Heterologous ar-Cenhancers function in the notochord of zebrafish
To test whether the sequence similarity observed between ar-C enhancers of different lineages of vertebrates is also indicative of conserved tissue-specific enhancer function, we carried out transgenic analysis of enhancer activity in microinjected zebrafish embryos. We utilized a minimal promoter construct (containing an 0.8 kilobase [kb] upstream sequence from the transcriptional start site with activity similar to the -563shha promoter described by Chang and coworkers [67], linked to green fluorescent protein (GFP) reporter. Transient mosaic expression of GFP was measured as read-out of reporter construct activity by counting fluorescence-positive cells in the notochord and floor plate, where the ar-C enhancer is active, in the trunk of 1-day-old embryo (Table 1). This approach was a reliable substitute for the generation of stable transgenic lines, as reflected by the identical results obtained with transient analysis and stable transgenic lines made for a subset of the constructs used in this study (Additional data file 1).

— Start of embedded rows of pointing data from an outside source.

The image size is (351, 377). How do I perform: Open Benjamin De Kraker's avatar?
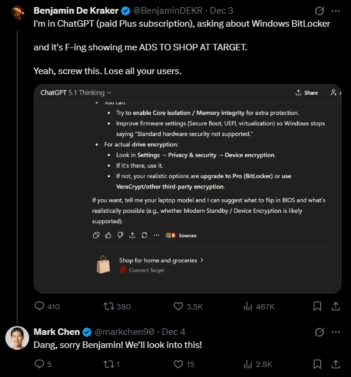coord(17,14)
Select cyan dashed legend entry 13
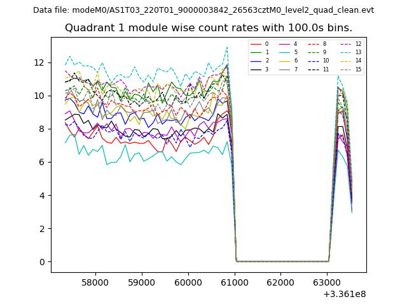 (x=350, y=52)
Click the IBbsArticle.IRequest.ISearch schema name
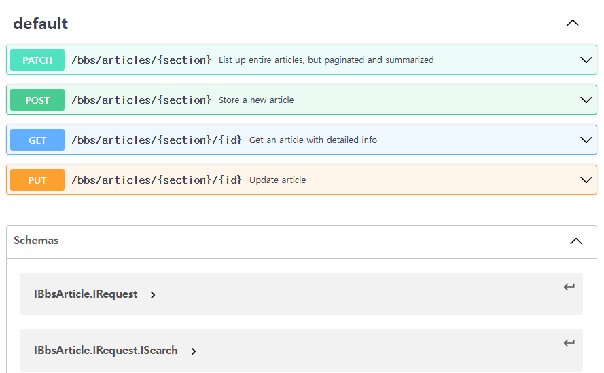This screenshot has height=373, width=604. click(106, 351)
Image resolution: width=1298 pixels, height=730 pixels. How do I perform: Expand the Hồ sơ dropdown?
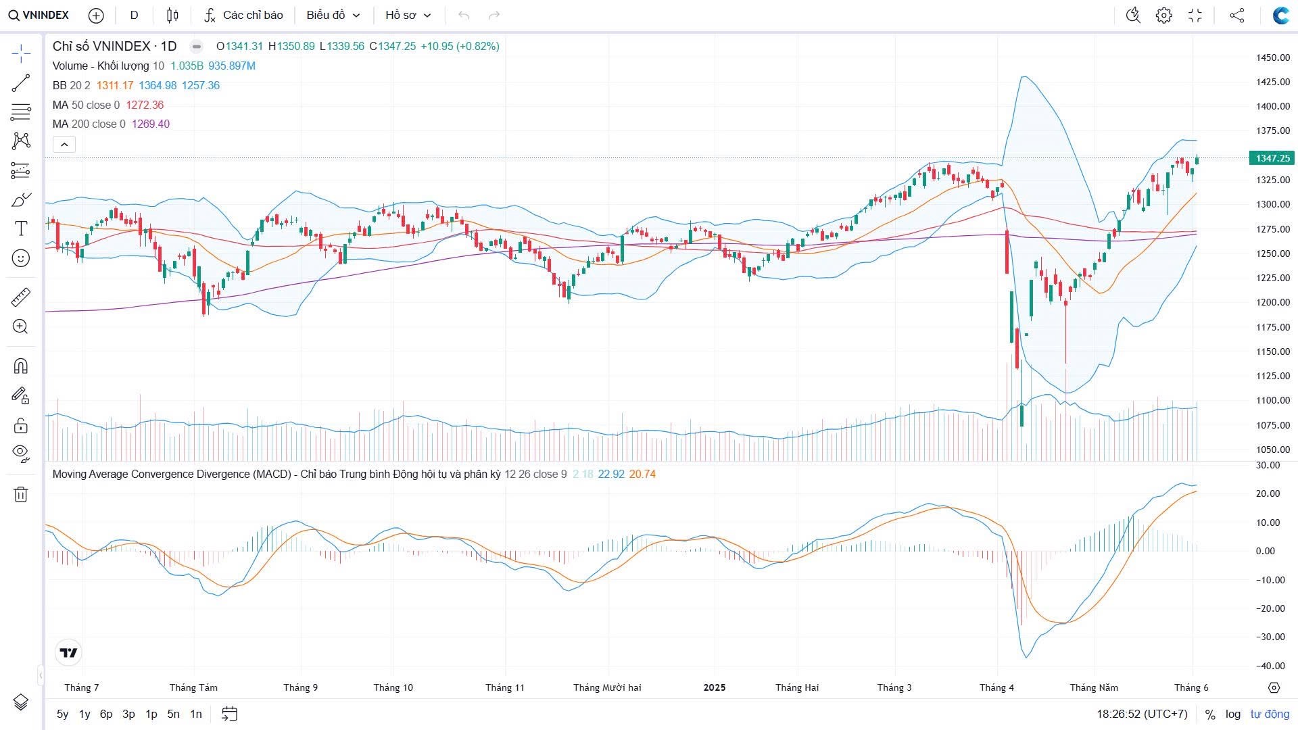(x=408, y=15)
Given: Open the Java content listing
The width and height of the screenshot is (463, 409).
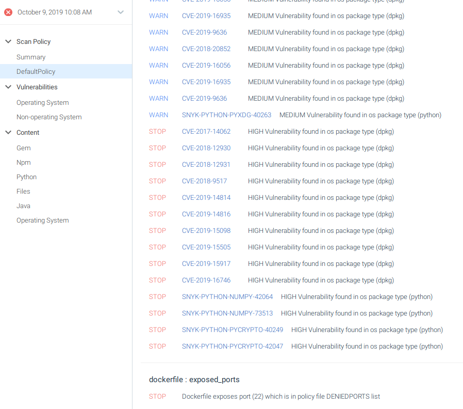Looking at the screenshot, I should [x=23, y=206].
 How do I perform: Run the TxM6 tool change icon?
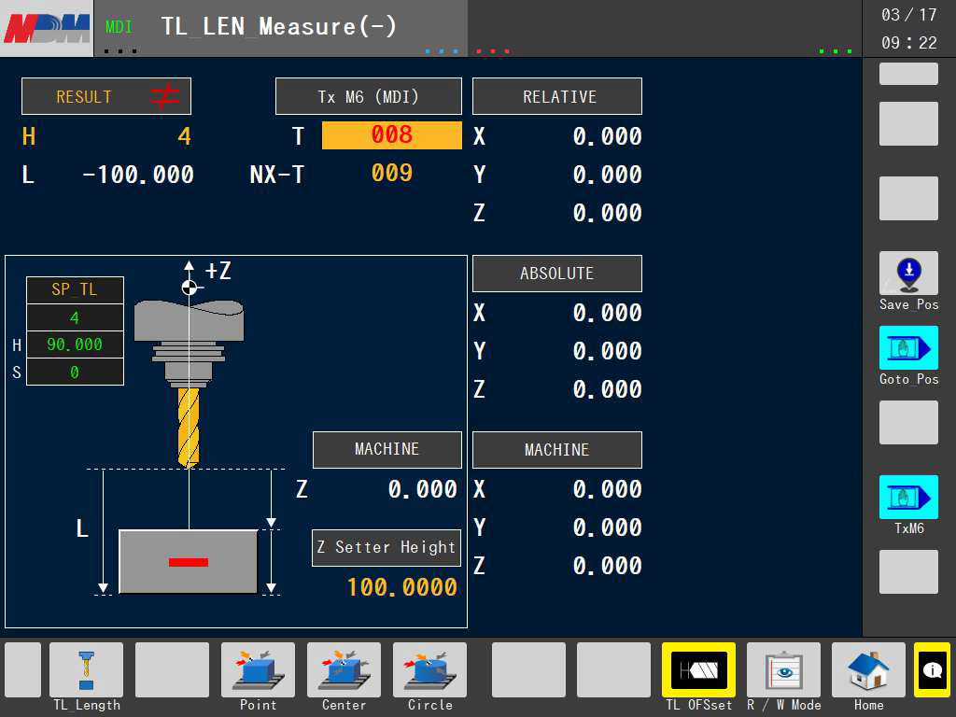[x=908, y=498]
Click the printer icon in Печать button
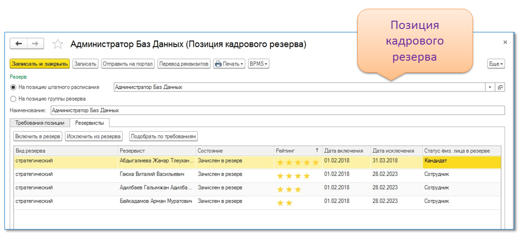Image resolution: width=518 pixels, height=233 pixels. click(218, 64)
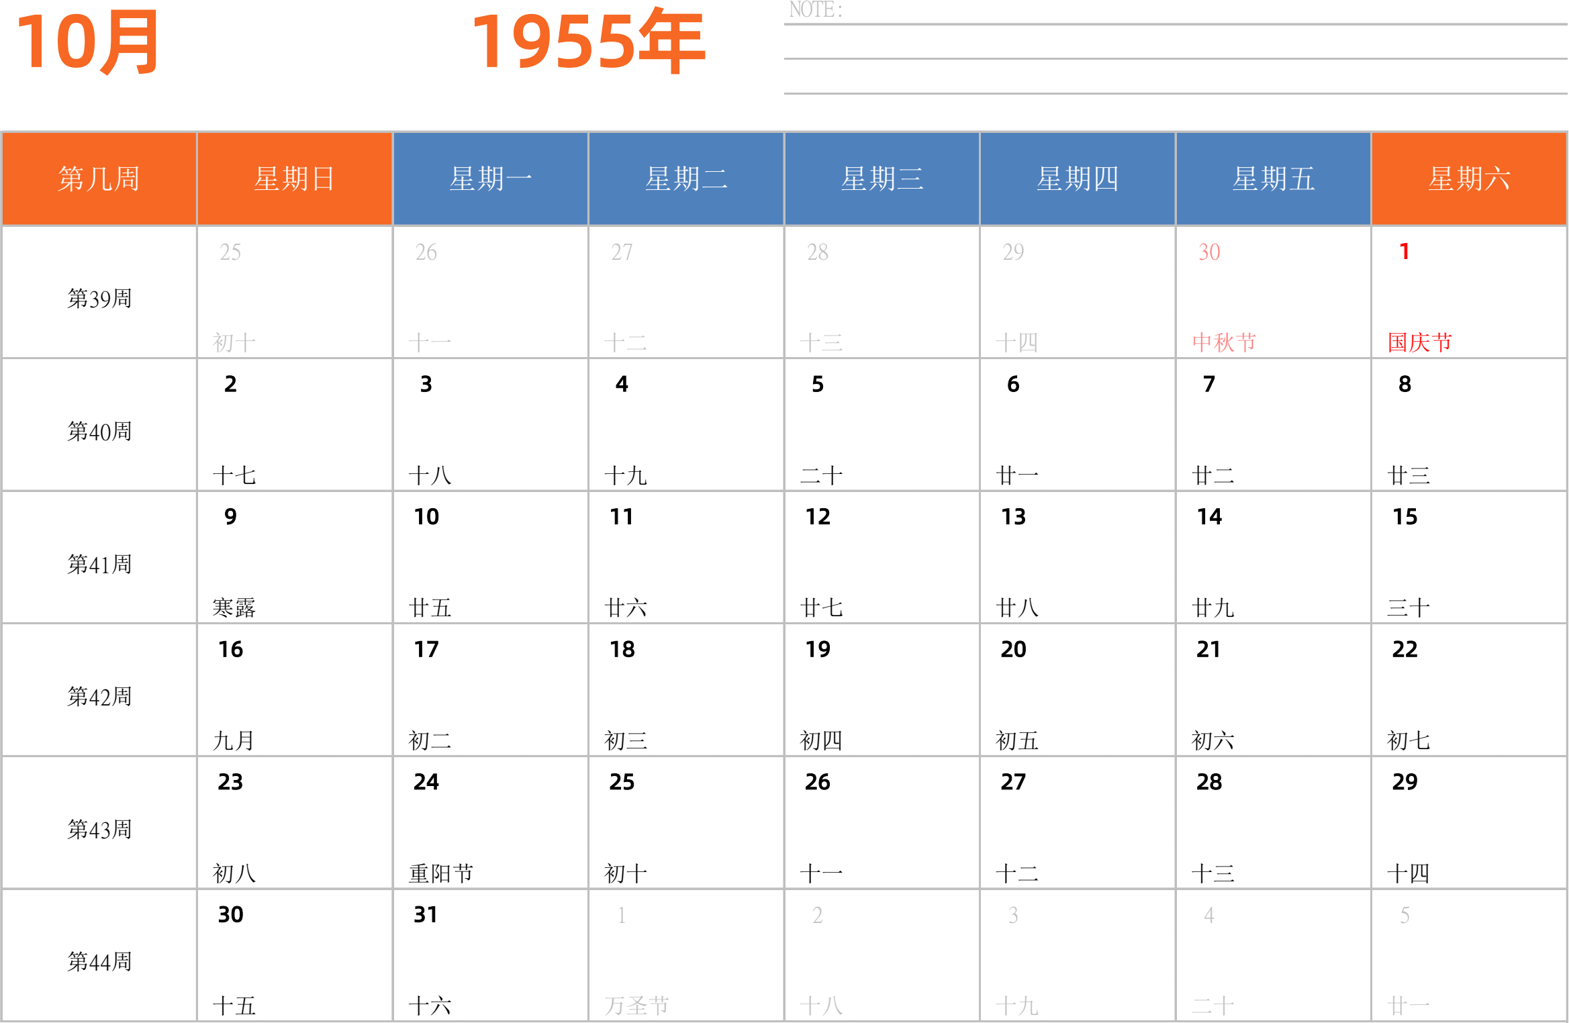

As described previously, the zebrafish ar-C enhancer is primarily active in the notochord and only weakly in the floor plate (Figure 2c). Intron 2 sequences of tench, chick, and Latimeria shh genes gave strong enhancer activity in the notochord (Figure 2d-f). However, the mouse intron 2 (with the SFPE2 enhancer) was found to be inactive in zebrafish (data not shown), suggesting that SFPE2 had functionally diverged during mammalian/mouse evolution either at the cis-regulatory or the trans-regulatory level. All together, these data indicate a high degree of functional conservation between ar-C sequences among vertebrates.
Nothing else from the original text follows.